Beware: Chopping Down a Tree Could Land You in Jail

Proposed amendments to the forest ordinance, which dates back to 1926, the British Mandate period, stipulate that trees cannot be cut down without a permit.

Cutting down or relocating mature trees could be punishable by fines and/or imprisonment, according to a series of amendments to the forest ordinance scheduled to be discussed today by the Ministerial Committee for Legislation.

The amendments, proposed by Agriculture Minister Orit Noked, also stipulate that trees cannot be cut down without a permit and establish under what circumstances compensation must be paid for chopping down trees.
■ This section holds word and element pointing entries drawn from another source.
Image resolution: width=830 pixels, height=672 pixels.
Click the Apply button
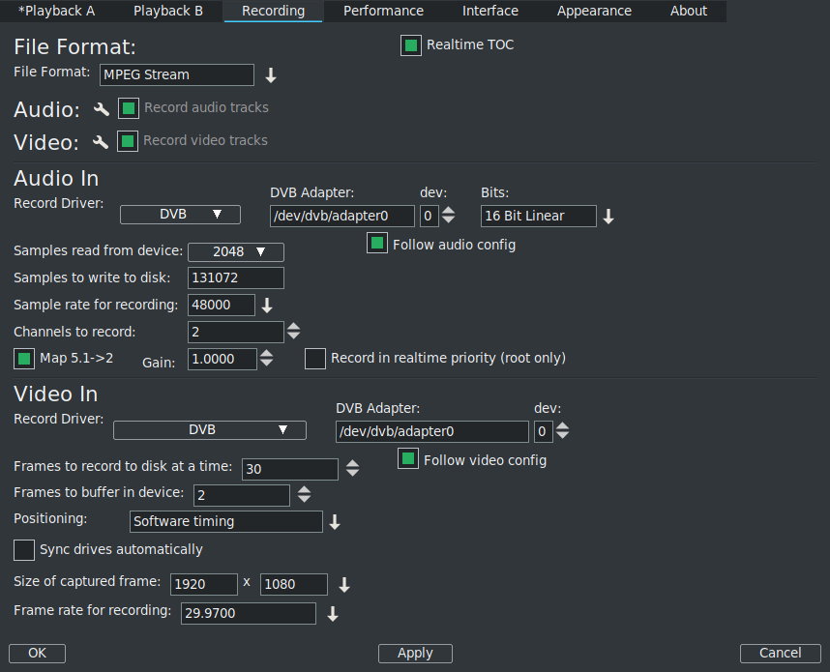(x=415, y=654)
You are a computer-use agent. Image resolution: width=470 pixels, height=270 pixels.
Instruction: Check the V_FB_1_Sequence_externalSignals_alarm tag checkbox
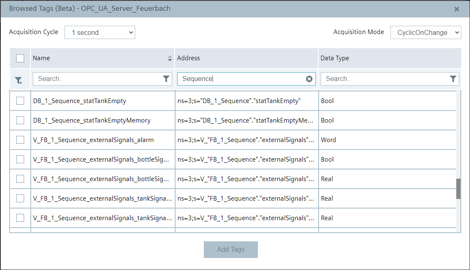click(x=20, y=140)
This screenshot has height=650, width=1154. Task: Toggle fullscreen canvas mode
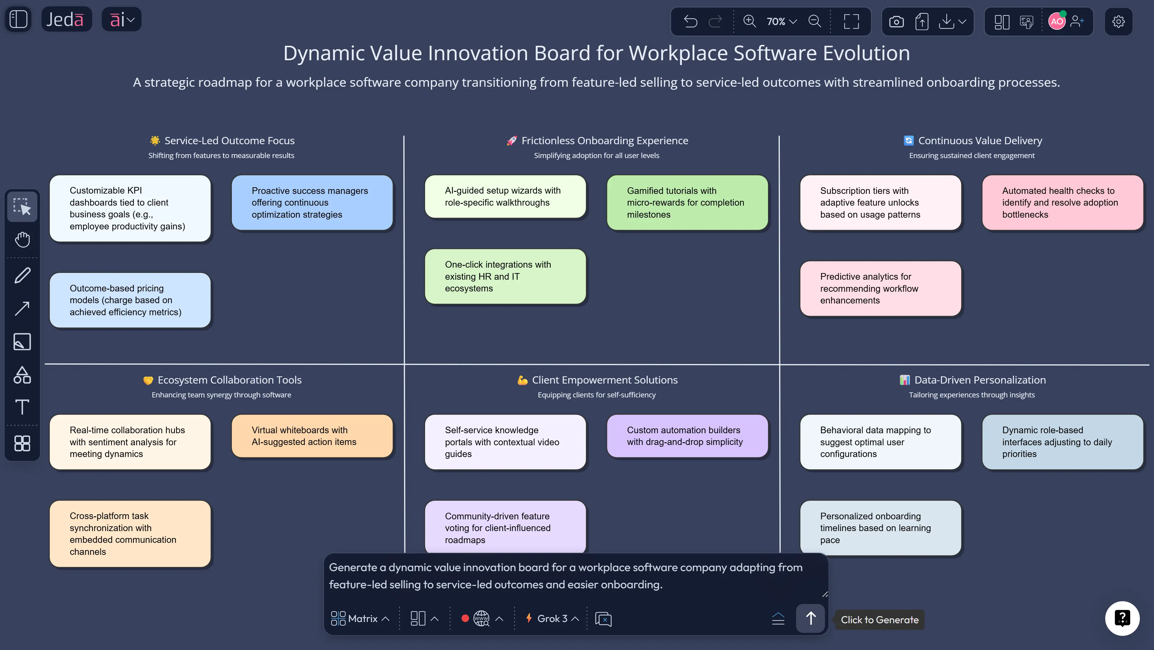851,21
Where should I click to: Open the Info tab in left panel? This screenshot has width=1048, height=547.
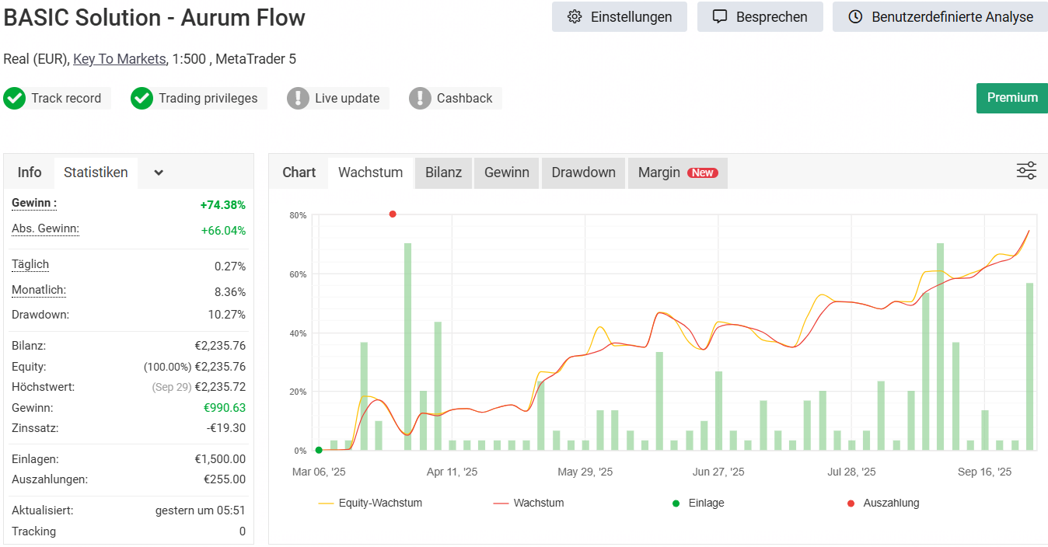click(30, 172)
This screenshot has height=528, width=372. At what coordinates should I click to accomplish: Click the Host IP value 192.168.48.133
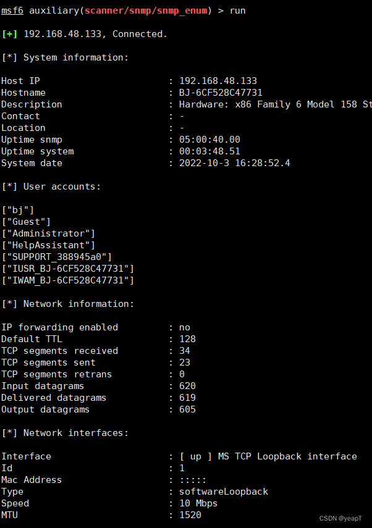click(218, 81)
The forest ordinance dates back to 1926, the British Mandate period.

Tree at the entrance to Gvaram (Eliahu Hershkovitz)
Eliahu Hershkovitz

The amendments also address problems created by changes to the planning and construction law that pertain to protecting trees. The amendment would provide a single, uniform list of types of trees defined as "mature trees" - trees that have reached a height of at least two meters and a trunk 10 centimeters in diameter, measured at a height of 1.30 meters.
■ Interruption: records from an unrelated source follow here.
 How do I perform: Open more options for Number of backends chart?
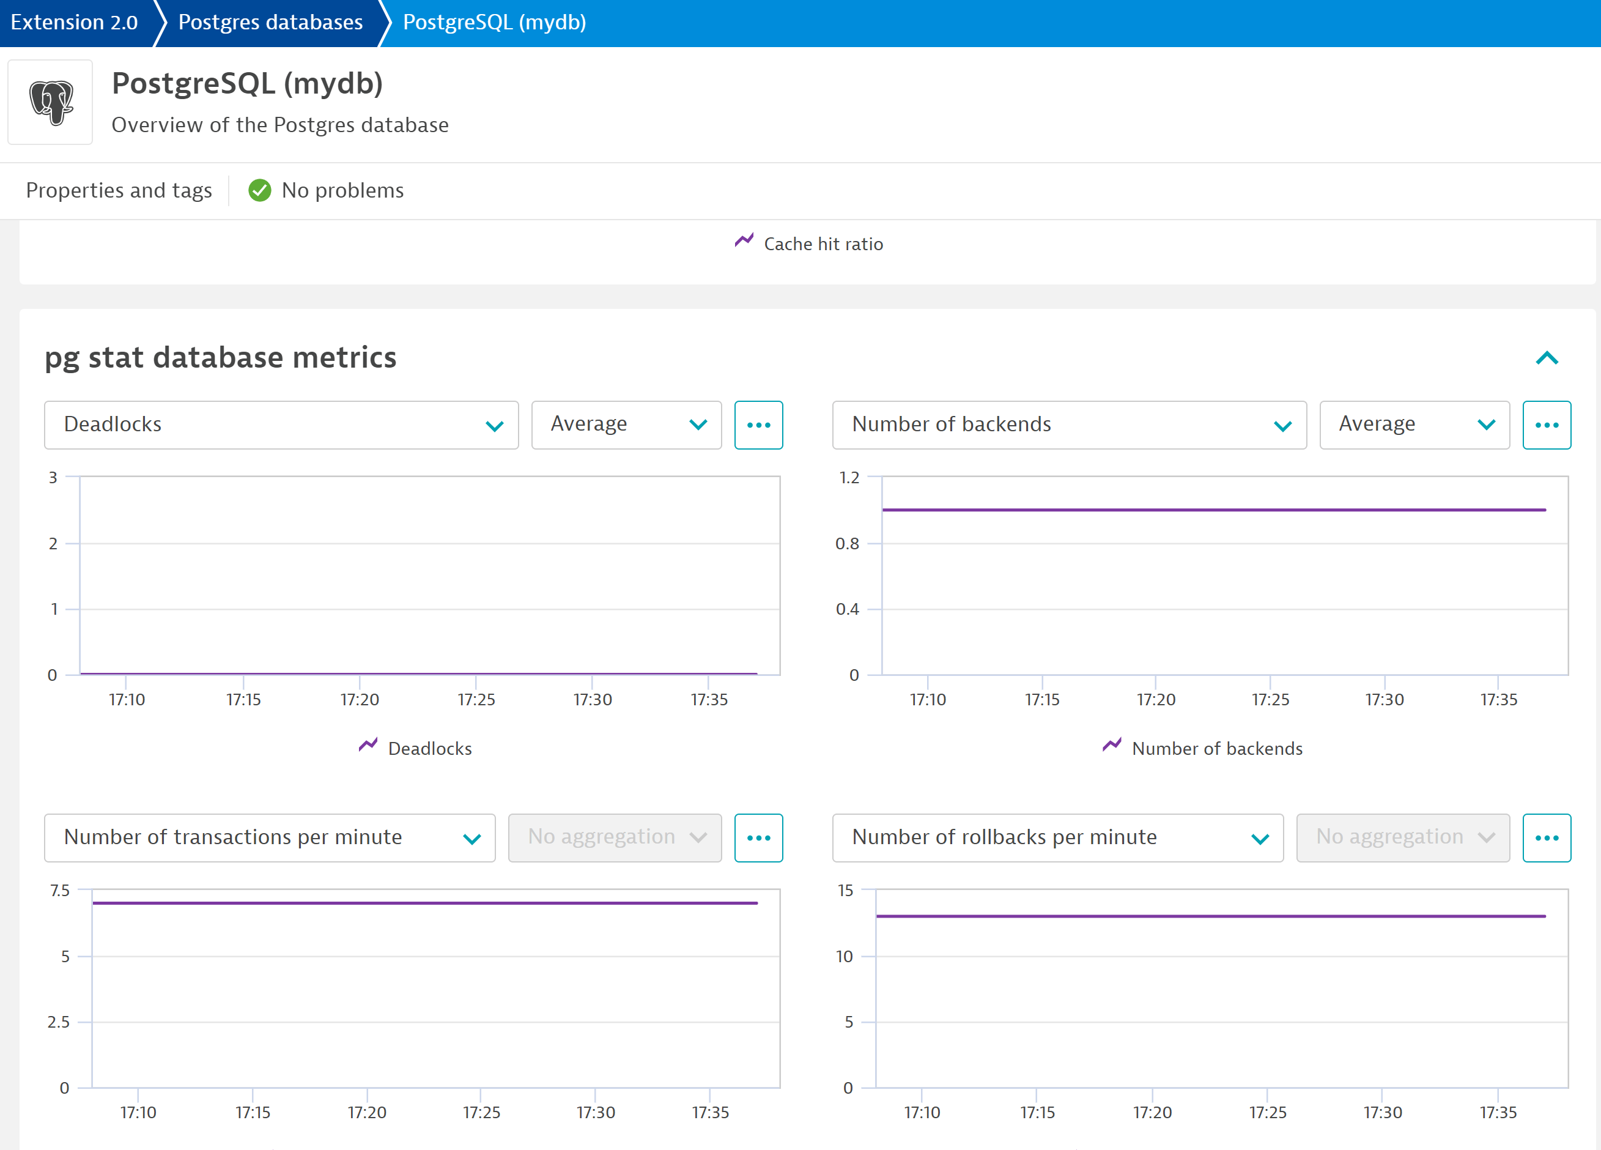[x=1547, y=424]
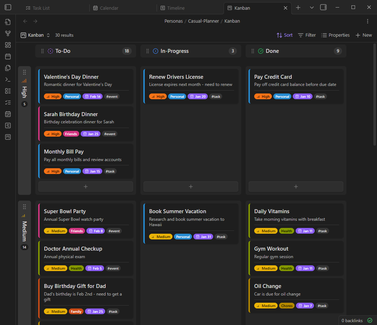
Task: Switch to the Timeline tab
Action: [176, 8]
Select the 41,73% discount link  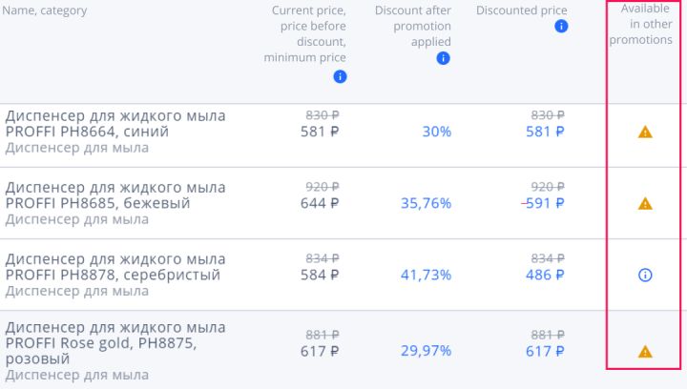pyautogui.click(x=426, y=275)
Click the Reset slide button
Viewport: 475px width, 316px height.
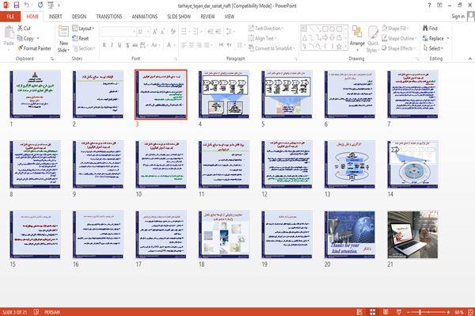[x=81, y=39]
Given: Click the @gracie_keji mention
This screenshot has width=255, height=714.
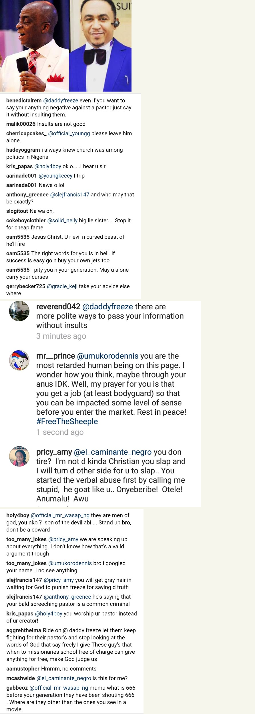Looking at the screenshot, I should (62, 286).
Mature trees would be protected from being chopped down, transplanted or killed without a permit.

Forest protection, which is the responsibility of the Agriculture Ministry, has been delegated in large measure to the Jewish National Fund, also known as Keren Kayemeth. To avoid unnecessary regulation, the proposed amendments would empower the agriculture minister to issue orders, based on recommendations from experts, to exclude certain species of trees from the list of protected tree types.

Some forestry experts oppose the proposed changes to the law. A senior JNF official, who said that the changes would create unnecessary bureaucracy, recommended that a list of protected trees be compiled quickly but said that discretion should be left to staff in the field to decide when trees can be cut down and whether they should be replaced.

Currently, licenses to remove mature trees are granted on condition that other trees are planted in their place, but the law does not provide many specifics. The proposed amendment would give the agriculture minister authority to draft detailed regulations on the matter.

Among the most important of the proposed amendments is the one that pertains to sanctions against those who violate the law. The amendment specifies that violators could be fined or imprisoned for up to six months. Repeated incidents of damage to unique trees at locations around the country has underscored the need for improved protection.

Tree researcher Yigal Sela documented an incident last week in the Mount Gilon area of the Galilee in which the largest carob tree in the country was damaged.